Um… why would they lead him straight to heart of the operation?
There’s this absurd scene in which Felix and Rebecca whisk Marie off by making her disappear during their magic act… but have to return her when Stephen makes inquiries; they tell him that Marie had a fall – and, for some reason, she concurs. Stephen even finds a pile of King of Hearts cards there and doesn’t make the connection.
There are also these heavy-handed attempts at exposition, in which characters ask each other things that they surely must already know. For instance, Felix casually asks Rebecca how the rest of the plan will unfold, even though they’re partners in the operation. Um… talk about the left hand not know what the right one is doing!
The picture is also rotten with technical problems, like the presence of a peculiar background noise (sounding very much like a plane landing. But tinny. Very tinny) when the cabaret crowd is clapping. WTF. Or the picture’s inability to consistently pick its time of day, being daytime one moment and nighttime in the next frame.
Ugh.
Of course, there’s always Tangiers, which is a lovely location for the movie – though much of it is spent in the bordello, which is oddly located in a cemetery. And there are a few creative shots that are fun, like a POV perspective from inside a casket, or Madame Viera’s response to Felix being wholly reflected in his sunglasses.
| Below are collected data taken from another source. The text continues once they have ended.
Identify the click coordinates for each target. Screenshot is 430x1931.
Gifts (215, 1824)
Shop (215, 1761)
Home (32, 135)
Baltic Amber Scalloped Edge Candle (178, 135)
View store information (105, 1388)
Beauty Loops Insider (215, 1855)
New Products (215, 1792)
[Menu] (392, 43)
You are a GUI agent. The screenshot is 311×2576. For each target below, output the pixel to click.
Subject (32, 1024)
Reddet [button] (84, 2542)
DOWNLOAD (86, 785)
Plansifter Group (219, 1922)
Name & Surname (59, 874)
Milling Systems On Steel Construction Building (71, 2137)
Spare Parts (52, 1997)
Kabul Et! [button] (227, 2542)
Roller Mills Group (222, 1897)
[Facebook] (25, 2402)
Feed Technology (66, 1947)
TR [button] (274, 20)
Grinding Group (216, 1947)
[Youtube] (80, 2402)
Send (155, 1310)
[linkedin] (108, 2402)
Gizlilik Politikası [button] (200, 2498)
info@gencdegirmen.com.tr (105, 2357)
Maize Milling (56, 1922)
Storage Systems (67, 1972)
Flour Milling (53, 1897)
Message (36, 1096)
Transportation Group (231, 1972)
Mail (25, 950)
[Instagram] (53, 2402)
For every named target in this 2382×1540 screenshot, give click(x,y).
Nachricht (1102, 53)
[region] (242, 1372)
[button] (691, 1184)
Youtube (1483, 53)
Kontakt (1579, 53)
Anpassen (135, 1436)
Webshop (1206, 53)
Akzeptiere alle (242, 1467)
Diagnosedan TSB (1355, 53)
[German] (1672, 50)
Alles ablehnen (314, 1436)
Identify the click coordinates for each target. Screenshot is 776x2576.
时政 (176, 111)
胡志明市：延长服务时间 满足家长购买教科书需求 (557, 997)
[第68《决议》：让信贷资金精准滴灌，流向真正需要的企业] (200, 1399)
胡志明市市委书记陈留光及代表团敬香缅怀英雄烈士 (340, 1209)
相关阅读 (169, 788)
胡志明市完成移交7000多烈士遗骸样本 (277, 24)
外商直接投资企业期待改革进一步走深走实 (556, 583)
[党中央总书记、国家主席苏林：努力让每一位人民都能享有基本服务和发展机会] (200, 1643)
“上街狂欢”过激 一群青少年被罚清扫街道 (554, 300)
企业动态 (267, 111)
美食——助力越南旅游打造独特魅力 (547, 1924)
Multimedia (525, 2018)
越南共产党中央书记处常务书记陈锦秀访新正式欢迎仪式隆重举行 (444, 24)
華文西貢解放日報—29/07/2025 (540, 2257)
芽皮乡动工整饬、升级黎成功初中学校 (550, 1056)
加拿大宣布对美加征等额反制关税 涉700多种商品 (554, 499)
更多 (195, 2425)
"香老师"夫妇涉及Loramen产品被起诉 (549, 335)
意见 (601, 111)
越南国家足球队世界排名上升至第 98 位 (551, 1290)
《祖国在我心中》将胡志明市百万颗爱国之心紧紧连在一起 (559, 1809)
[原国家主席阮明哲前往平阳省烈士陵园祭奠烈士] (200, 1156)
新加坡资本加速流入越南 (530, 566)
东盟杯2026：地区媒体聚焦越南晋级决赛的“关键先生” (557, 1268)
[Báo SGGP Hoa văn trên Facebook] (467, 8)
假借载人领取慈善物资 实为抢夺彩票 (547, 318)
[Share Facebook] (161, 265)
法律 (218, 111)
And there are few action scenes of note, like Diane’s friend, Liza, beating the crap out of the hoods in a couple of instances – sadly before being recaptured. And another in which Fernando is chased after by hoods, hides in a car in a scrapyard and the hoods set it on fire, blowing up the whole pile of cars to drive him out.
I’d never seen that on screen before.
And I do appreciate the film’s attempt to spotlight the plague of sex slavery, which I didn’t realize was such a problem in the ’60s, well before online pornography made sex lucrative beyond most people’s dreams. It’s too bad that it’s not really addressed in any significant way, other than showing the young women in captivity.
Perhaps showing the abuse and conditioning that these women are subjected to would have made the picture grimmer than its producers intended, but it’s hard to fathom taking a shallow approach on the subject; seems to me that tackling it more seriously would have added much-needed poignancy and urgency to the picture.
Still, at least it was spotlighted.
But it’s obviously not enough to redeem ‘House of 1,000 Dolls’, which leaves its audience with the impression that it’s just been witness to a half-hearted, unimaginative exercise in movie-making. Ultimately, it’s a motion picture that fails to convince anyone -including its apathetic participants- that it has any reason to exist.
There’s certainly worse, but it’s forgettable.